[Opening EXCERPTED RECORDS section]
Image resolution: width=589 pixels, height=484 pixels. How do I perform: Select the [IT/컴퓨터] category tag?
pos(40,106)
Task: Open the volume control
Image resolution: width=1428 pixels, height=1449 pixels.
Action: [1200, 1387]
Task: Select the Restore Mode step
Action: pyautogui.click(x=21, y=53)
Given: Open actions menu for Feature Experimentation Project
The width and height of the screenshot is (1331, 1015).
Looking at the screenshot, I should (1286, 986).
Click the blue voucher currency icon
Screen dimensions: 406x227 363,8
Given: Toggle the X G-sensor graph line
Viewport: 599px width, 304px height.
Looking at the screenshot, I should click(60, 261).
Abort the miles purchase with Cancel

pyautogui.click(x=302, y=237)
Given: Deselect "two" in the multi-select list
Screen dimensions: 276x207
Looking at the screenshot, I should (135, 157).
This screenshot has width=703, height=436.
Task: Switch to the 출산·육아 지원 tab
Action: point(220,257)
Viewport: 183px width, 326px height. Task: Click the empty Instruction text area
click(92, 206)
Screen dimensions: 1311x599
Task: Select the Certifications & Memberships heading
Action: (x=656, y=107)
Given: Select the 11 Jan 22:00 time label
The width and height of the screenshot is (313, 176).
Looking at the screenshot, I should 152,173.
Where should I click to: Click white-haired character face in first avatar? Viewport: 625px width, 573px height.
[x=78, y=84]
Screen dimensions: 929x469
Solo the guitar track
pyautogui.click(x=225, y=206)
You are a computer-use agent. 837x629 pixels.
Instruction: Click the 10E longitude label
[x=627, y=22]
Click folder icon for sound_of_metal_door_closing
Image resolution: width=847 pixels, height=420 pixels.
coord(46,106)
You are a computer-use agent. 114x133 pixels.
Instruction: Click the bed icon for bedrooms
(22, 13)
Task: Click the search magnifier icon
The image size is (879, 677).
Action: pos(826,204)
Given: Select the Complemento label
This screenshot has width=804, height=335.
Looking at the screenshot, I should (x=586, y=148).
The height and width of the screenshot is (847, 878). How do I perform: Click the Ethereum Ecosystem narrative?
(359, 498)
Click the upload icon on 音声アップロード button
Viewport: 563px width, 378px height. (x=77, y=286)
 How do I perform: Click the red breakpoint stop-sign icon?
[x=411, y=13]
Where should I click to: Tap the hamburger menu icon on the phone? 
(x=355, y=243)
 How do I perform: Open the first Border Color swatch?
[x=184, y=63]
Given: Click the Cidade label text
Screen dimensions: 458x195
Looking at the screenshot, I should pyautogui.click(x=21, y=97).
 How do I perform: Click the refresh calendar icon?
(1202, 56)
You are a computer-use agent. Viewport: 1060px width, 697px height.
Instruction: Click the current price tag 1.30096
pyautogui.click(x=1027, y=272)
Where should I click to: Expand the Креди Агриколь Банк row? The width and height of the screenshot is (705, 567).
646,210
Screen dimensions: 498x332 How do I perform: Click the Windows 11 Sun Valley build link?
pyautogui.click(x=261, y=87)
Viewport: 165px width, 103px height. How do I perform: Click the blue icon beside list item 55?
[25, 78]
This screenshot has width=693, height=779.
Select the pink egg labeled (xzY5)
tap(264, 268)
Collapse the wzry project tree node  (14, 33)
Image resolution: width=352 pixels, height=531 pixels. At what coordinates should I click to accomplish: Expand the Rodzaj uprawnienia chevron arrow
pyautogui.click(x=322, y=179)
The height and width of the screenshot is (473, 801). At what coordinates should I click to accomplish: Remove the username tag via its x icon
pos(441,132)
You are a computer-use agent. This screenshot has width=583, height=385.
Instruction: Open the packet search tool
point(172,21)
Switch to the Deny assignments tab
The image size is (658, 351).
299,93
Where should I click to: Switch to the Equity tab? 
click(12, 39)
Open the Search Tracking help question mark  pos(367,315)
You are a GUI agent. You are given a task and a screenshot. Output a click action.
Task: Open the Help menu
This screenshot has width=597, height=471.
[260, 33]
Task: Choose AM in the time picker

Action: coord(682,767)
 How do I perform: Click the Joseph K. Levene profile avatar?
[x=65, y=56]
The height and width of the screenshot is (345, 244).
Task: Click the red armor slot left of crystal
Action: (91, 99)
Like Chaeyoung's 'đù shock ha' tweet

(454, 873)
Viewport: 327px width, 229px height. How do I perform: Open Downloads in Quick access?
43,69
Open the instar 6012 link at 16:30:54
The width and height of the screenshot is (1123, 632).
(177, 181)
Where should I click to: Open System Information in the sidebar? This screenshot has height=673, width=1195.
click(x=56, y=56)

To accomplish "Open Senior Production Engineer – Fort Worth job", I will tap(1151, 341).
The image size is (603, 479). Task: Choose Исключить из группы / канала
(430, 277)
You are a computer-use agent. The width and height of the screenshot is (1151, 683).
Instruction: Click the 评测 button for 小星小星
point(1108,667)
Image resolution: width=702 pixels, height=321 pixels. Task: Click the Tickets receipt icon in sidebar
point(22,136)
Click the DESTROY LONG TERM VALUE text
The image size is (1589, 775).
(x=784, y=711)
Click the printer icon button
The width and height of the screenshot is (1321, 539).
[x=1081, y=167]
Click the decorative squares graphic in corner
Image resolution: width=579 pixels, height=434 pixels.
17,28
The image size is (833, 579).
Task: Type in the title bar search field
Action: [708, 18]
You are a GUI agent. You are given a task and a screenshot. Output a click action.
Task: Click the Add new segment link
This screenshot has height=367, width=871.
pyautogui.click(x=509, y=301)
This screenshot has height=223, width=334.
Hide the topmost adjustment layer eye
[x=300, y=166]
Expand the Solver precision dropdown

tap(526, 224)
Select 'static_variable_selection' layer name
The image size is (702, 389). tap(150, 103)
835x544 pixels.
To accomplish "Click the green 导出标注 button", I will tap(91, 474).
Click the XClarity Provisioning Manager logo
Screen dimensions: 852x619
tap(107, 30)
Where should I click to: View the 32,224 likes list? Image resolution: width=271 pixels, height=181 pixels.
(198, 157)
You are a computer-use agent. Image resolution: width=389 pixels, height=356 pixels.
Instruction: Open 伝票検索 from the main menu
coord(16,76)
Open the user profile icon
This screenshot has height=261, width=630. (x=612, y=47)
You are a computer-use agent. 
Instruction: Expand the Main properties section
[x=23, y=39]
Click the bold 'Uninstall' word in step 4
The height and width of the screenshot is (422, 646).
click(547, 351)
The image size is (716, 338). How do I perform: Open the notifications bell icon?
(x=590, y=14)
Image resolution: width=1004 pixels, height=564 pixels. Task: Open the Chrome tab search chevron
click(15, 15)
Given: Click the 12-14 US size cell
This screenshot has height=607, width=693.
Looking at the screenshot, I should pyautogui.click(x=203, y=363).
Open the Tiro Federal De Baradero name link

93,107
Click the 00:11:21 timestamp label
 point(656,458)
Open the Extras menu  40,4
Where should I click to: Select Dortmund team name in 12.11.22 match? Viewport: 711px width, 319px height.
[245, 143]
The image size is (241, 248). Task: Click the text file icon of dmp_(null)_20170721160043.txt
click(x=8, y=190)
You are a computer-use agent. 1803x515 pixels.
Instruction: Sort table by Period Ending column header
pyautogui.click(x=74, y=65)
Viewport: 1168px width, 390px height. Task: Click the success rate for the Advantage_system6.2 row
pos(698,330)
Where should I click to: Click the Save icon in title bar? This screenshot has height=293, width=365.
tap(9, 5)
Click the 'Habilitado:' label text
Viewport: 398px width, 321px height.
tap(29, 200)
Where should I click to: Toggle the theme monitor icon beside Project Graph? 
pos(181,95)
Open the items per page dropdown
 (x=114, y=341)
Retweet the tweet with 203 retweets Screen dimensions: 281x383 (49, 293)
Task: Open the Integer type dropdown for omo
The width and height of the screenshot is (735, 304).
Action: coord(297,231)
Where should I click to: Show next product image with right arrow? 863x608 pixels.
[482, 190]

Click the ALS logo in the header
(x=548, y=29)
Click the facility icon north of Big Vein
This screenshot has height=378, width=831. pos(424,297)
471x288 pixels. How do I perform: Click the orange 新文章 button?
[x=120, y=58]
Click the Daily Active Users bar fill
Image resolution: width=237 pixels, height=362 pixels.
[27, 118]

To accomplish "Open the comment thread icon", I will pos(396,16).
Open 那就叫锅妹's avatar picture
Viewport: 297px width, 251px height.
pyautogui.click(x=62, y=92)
[Closing EXCERPTED RECORDS section]
§ **TASK TO COMPLETE**
How many lines in the records include "computer"? Answer with the number alone.

§ **PROBLEM SOLUTION**
8